Self-reported diagnostic and management strategies in childhood idiopathic thrombocytopenic purpura: Results of a survey of practicing pediatric hematology/oncology specialists

Purpose: To assess current physician self-reported practices regarding initial management of childhood idiopathic thrombocytopenic purpura (ITP) and to determine physician self-reported willingness to participate in randomized clinical trials comparing different initial management strategies. Patients and Methods: A questionnaire was mailed in November 1997 to all 720 members of the American Society of Pediatric Hematology/Oncology asking how they would diagnose and manage ITP in children 18 months, 5 years, and 15 years of age who were experiencing either dry purpura (cutaneous hemorrhage only) or wet purpura (active mucous membrane hemorrhage). Specific questions dealt with bone marrow aspiration, hospital admittance, treatment strategy, and specific doses of corticosteroids and intravenous immunoglobulin. Results: The response rate to the questionnaire was 57%. Most respondents indicated they usually perform a bone marrow aspirate when corticosteroids are to be prescribed and administer drug therapy to patients with newly diagnosed ITP with wet or dry purpura. Only 16% of respondents would administer no drug therapy to a child with dry purpura. Intravenous immunoglobulin (IVIG) was preferred to steroids, with anti-D immunoglobulin prescribed less frequently. Hospital admittance often was used for patients with dry purpura and usually recommended for patients with wet purpura. Most respondents expressed willingness to randomize patients with dry purpura to IVIG versus no therapy and those with wet purpura to IVIG versus prednisone as part of a randomized controlled clinical trial.
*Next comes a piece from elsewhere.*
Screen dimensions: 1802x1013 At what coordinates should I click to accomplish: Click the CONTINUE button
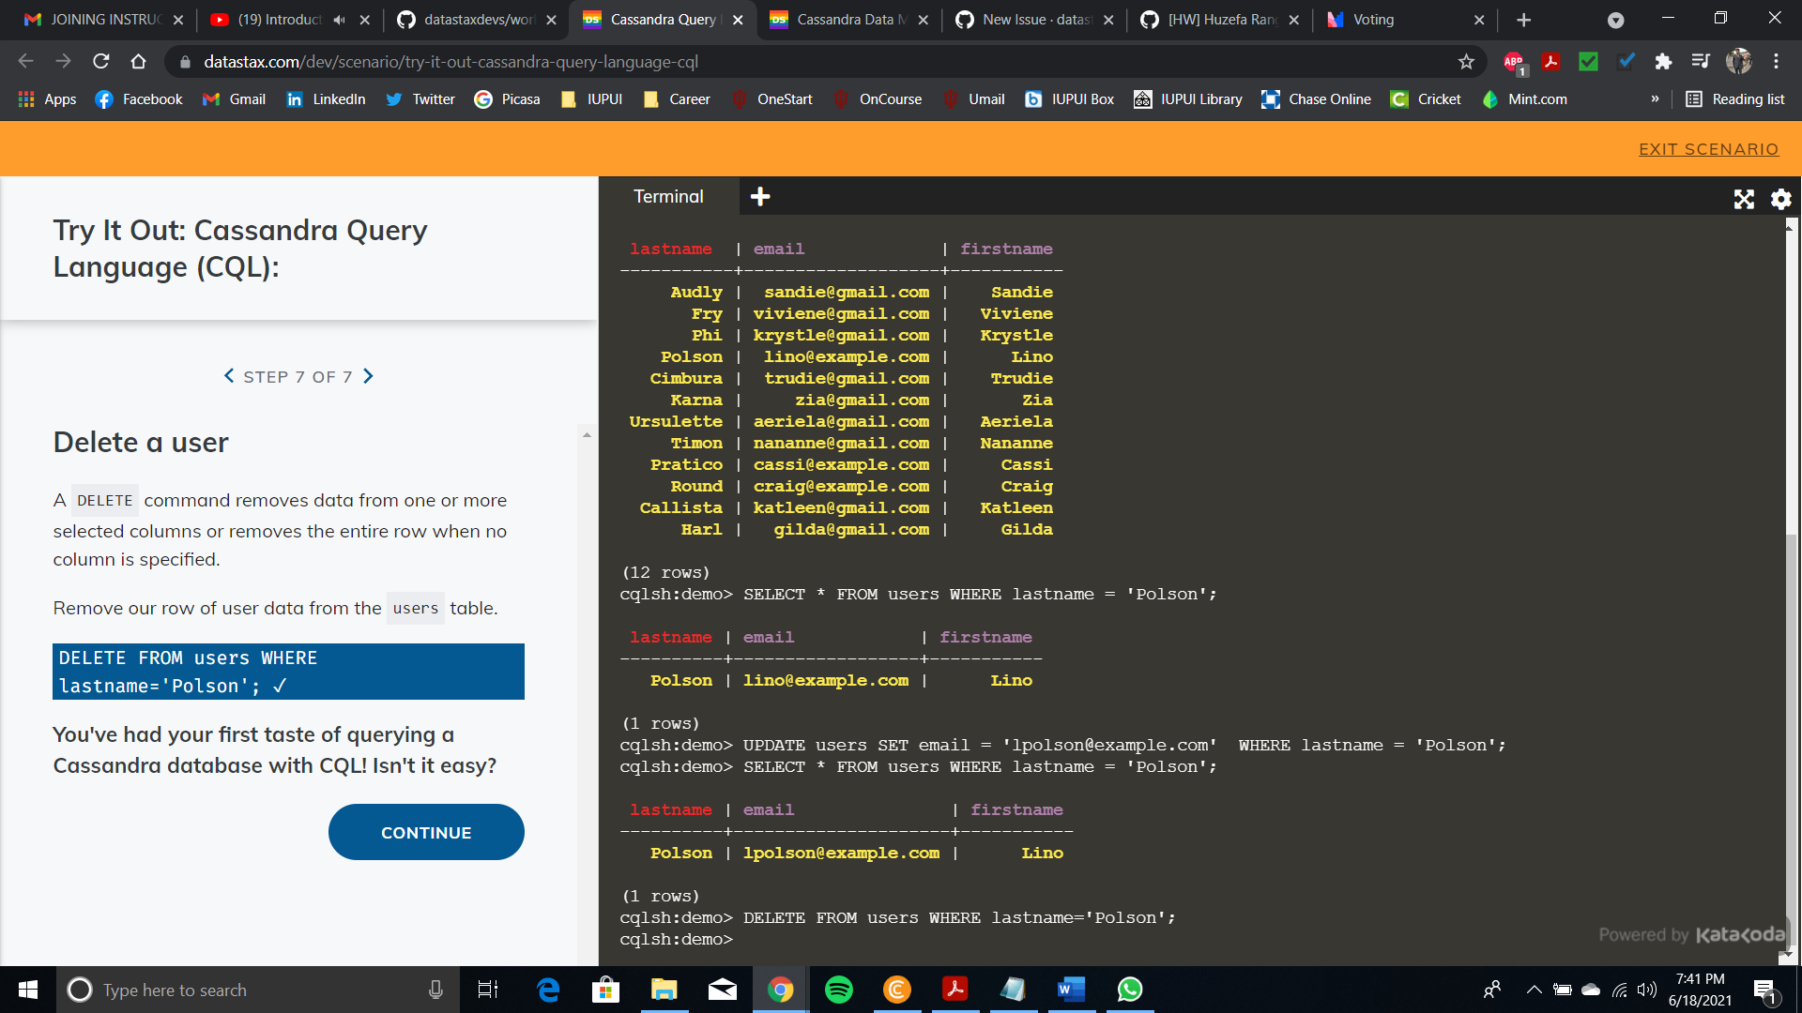click(x=426, y=832)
Conclusions: The self-reported care of the patient with ITP was influenced by the severity of presentation (dry versus wet purpura). Most physicians reported they would administer specific drug treatment in both scenarios. This survey illustrates the diverse diagnostic and management strategies currently used in childhood ITP. Because no one therapeutic approach is predominant and a scientific basis for decision making in childhood ITP has not been developed, future randomized trials are warranted. On the basis of these survey results, such trials are desired by most pediatric hematology/oncology specialists.